Filter the data below, keeping only lines that contain "Fleet".

#### DATA FOR PROCESSING

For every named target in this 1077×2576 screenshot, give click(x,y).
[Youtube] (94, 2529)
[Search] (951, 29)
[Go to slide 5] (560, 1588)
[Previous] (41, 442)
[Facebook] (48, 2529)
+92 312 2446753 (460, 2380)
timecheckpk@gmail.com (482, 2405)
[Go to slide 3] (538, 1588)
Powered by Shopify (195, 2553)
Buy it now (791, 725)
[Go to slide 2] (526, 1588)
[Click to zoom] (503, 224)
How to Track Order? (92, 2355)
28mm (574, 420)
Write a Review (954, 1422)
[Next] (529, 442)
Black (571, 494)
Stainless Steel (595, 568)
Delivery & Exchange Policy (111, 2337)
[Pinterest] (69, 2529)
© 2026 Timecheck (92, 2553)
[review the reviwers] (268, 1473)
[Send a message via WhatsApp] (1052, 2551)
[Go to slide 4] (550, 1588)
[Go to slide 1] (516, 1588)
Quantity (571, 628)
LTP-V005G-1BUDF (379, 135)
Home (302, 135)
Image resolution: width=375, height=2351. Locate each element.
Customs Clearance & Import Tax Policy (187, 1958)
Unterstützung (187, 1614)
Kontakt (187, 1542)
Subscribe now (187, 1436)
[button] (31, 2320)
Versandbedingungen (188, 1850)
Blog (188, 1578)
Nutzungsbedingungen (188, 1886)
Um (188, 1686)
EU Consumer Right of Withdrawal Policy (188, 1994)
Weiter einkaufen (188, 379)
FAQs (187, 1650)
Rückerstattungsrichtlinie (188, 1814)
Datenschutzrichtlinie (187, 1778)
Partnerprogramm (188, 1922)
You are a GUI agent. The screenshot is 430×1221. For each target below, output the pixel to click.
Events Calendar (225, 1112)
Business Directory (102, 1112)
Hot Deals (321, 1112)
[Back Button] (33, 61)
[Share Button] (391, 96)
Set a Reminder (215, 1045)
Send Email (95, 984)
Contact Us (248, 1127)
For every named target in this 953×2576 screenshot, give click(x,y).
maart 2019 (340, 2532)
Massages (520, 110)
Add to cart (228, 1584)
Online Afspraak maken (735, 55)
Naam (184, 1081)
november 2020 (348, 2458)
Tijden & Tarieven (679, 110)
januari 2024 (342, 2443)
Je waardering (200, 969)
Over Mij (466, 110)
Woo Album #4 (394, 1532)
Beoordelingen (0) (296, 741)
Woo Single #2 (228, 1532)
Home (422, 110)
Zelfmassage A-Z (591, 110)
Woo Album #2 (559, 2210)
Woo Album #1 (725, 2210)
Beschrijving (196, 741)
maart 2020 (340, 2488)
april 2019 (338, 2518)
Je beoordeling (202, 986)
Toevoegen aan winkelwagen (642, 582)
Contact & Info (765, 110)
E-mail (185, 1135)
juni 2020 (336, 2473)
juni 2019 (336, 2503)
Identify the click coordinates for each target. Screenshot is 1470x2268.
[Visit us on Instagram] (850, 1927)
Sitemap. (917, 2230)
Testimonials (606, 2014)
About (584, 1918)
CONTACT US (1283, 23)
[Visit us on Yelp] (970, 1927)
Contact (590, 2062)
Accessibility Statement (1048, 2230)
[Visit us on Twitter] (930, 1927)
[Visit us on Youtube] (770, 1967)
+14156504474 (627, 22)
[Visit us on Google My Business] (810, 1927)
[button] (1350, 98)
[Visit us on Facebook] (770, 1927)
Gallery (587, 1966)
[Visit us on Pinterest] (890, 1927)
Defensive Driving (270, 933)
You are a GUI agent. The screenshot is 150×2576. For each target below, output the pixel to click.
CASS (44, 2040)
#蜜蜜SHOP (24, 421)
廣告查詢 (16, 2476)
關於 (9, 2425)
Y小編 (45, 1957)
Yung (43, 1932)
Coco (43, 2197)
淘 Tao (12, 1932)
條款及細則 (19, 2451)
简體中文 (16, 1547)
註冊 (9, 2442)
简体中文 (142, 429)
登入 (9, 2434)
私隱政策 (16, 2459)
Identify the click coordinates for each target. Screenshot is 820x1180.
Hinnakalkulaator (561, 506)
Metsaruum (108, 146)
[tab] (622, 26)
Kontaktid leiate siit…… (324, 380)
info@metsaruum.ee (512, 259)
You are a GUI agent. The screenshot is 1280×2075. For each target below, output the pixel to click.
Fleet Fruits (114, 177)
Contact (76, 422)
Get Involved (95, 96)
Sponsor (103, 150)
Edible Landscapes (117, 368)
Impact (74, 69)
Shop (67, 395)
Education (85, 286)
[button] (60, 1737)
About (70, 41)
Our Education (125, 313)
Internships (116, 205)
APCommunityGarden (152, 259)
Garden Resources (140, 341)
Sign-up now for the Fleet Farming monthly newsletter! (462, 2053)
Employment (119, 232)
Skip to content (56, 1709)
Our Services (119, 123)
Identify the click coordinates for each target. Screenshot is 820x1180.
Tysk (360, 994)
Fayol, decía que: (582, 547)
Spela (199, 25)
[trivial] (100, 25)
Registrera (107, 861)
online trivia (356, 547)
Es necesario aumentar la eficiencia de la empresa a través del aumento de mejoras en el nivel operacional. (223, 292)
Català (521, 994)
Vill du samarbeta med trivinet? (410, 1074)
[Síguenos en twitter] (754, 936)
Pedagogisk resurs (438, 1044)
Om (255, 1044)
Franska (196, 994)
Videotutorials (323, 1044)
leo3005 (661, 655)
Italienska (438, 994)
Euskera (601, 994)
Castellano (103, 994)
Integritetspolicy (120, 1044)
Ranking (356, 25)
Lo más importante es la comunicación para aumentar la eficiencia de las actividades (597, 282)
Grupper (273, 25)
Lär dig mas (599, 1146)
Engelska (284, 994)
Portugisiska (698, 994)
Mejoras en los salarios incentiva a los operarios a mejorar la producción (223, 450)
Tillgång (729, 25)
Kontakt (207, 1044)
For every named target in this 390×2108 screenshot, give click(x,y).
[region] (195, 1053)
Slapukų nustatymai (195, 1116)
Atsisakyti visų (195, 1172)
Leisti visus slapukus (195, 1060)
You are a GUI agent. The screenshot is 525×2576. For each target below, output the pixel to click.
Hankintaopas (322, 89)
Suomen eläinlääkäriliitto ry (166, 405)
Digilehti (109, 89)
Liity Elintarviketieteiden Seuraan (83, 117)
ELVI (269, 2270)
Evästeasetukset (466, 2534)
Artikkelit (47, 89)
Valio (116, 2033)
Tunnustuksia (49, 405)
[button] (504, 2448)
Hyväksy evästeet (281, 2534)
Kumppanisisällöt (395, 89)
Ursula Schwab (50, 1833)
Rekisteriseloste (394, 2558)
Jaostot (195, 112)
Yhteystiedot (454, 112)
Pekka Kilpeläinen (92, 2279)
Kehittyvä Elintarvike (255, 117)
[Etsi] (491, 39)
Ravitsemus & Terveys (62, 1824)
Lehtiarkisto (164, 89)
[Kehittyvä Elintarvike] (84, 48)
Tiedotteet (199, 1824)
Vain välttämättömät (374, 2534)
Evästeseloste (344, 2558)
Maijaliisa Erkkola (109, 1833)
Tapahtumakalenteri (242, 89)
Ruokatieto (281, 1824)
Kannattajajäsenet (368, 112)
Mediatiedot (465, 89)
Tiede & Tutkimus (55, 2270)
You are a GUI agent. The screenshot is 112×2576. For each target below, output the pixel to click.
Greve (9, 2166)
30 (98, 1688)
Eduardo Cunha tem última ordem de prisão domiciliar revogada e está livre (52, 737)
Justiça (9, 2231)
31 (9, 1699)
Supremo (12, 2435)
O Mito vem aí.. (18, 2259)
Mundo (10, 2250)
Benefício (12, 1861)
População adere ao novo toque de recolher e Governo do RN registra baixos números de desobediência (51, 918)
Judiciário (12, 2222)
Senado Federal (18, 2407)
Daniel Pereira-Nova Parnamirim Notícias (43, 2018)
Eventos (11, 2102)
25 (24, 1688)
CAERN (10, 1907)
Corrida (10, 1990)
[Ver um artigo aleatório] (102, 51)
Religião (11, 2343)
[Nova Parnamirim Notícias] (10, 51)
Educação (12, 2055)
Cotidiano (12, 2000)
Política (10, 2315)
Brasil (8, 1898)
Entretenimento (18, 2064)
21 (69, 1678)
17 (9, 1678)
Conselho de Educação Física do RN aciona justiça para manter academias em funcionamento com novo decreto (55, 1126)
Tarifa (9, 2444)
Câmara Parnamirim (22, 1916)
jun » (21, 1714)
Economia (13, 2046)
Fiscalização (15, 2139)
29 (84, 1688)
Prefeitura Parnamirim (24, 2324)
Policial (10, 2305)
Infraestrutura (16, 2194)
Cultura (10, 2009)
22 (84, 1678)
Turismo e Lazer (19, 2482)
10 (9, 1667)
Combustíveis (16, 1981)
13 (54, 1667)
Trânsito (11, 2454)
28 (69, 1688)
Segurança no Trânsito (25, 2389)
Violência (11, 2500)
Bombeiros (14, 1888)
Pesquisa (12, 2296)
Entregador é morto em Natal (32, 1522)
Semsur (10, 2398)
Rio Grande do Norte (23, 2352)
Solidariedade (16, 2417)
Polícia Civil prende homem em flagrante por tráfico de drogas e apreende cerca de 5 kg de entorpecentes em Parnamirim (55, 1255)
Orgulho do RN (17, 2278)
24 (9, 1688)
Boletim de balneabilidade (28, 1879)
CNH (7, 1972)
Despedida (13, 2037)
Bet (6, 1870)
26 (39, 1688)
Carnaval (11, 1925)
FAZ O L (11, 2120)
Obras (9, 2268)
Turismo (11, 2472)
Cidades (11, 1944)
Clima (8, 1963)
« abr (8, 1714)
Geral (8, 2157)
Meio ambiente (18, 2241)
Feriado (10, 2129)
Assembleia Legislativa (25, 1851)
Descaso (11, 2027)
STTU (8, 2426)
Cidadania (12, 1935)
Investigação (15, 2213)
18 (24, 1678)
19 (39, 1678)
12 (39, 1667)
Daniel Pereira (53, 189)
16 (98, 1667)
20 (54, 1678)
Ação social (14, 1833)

########

SOLUTION TO THE PROBLEM:
Fleet Fruits (114, 177)
Sign-up now for the Fleet Farming monthly newsletter! (462, 2053)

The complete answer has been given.